Healing can be a form of deliberate, repetitive pain. To save the reattached fingertips, a carer must jab needles into the open wounds every three minutes, around the clock, for weeks. This prevents scabs from forming and keeps blood flowing to the delicate nerves. If they stop, the tissue will die and rot. The alternative, amputation, risks permanent phantom pain. It’s a horrifying choice: endure constant, acute agony now, or risk a lifetime of untreatable suffering later. This is a powerful metaphor for processing deep trauma. Sometimes, the only way through is to systematically, painfully, revisit the wound. You can't just cover it up and hope it gets better.
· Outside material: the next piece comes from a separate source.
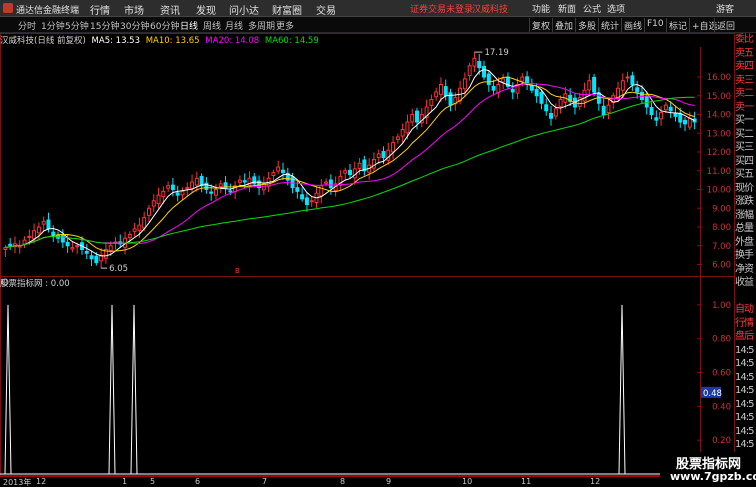 The image size is (756, 487). What do you see at coordinates (541, 8) in the screenshot?
I see `menu-item-function: 功能` at bounding box center [541, 8].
This brings us to the complex nature of friendship. Inseon's resilience is staggering. Her motto is, "I’ll carry on in any case." But her pain also connects her to a wider history of suffering. While enduring the agony in the back of a truck on the way to the hospital, her mind doesn't focus on herself. Instead, she thinks of the victims in Kyungha's book, the people killed by bullets and blades. She thinks, "How agonizing it must have been when it hurts this much to have the tips of one’s fingers sliced off."

In that moment, personal suffering can become a bridge to understanding collective history. Her individual pain allows her to empathize, on a cellular level, with the historical trauma she and Kyungha have been circling through their art. It’s a devastating, profound connection. It suggests that our personal struggles, no matter how isolating they feel, are part of a larger human story of pain and endurance.